| Input data |

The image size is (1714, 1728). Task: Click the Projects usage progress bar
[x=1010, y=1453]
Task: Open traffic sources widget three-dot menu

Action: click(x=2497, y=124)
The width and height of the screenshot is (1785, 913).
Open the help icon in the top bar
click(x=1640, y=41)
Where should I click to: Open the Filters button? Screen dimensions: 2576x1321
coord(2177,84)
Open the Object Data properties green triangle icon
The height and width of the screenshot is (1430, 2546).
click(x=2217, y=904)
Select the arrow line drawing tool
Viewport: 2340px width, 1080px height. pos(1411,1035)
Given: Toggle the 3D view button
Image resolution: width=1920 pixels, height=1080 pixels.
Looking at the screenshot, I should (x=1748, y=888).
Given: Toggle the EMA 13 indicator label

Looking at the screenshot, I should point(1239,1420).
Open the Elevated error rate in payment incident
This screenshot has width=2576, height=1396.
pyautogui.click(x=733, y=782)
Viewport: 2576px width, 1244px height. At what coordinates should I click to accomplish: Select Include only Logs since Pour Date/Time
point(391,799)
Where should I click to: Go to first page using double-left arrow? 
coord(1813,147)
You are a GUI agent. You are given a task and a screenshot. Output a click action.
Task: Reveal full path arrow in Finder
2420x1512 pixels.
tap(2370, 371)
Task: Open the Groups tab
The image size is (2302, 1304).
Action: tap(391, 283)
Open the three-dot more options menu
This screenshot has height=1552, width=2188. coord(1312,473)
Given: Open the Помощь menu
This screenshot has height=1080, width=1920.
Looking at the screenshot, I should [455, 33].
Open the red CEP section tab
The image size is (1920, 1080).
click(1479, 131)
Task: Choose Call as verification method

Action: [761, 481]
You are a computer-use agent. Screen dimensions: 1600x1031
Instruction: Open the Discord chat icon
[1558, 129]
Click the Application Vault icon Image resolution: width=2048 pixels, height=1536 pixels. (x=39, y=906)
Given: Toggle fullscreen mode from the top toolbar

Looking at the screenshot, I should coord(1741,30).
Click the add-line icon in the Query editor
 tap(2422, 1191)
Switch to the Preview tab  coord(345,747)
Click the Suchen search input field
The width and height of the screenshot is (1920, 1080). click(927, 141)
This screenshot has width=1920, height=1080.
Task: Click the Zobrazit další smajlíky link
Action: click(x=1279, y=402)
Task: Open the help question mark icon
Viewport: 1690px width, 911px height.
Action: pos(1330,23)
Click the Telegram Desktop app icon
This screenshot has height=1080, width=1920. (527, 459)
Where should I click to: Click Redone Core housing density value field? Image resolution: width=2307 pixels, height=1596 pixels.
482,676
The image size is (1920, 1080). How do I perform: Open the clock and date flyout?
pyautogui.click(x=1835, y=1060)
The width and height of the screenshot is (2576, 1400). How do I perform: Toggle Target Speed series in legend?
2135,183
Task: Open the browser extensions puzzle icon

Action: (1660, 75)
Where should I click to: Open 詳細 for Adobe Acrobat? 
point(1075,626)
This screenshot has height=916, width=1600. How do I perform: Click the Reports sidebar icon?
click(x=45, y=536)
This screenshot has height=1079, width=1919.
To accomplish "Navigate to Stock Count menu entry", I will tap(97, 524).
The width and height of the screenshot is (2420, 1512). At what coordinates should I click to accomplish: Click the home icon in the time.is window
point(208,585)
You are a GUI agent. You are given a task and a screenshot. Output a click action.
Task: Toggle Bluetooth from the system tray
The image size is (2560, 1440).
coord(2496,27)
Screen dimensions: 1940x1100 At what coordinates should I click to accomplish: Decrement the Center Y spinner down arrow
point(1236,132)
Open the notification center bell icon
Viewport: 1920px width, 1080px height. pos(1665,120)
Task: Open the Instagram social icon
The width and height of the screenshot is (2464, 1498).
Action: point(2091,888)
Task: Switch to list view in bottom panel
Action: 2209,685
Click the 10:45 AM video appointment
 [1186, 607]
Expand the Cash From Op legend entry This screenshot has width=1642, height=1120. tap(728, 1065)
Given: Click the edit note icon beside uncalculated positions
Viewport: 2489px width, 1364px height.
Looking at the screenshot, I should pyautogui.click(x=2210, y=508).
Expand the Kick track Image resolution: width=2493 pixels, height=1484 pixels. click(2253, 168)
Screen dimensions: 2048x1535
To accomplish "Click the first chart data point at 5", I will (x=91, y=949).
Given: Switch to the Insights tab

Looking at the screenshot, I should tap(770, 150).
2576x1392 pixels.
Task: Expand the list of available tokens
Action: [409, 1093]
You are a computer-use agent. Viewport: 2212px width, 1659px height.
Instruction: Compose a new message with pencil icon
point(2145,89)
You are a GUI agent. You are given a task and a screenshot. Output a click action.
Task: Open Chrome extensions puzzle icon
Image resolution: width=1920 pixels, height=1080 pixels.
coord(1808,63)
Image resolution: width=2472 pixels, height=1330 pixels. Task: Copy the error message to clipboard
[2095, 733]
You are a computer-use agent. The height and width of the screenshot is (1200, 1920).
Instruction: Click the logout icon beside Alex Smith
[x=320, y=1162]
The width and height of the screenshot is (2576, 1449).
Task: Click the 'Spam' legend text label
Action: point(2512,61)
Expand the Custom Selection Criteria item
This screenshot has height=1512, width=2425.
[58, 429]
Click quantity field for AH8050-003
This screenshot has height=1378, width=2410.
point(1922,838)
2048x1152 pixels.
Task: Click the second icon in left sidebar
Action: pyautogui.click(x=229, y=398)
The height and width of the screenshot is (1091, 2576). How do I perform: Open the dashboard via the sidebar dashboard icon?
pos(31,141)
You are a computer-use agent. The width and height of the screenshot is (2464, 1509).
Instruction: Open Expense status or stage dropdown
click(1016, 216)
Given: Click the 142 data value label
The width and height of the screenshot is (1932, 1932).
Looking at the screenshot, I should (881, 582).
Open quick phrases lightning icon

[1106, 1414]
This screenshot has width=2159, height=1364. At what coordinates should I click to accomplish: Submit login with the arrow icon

| Exercise objective |
Count the lines above that include the word "agent". Reply with that number alone.

| Output for this task |
7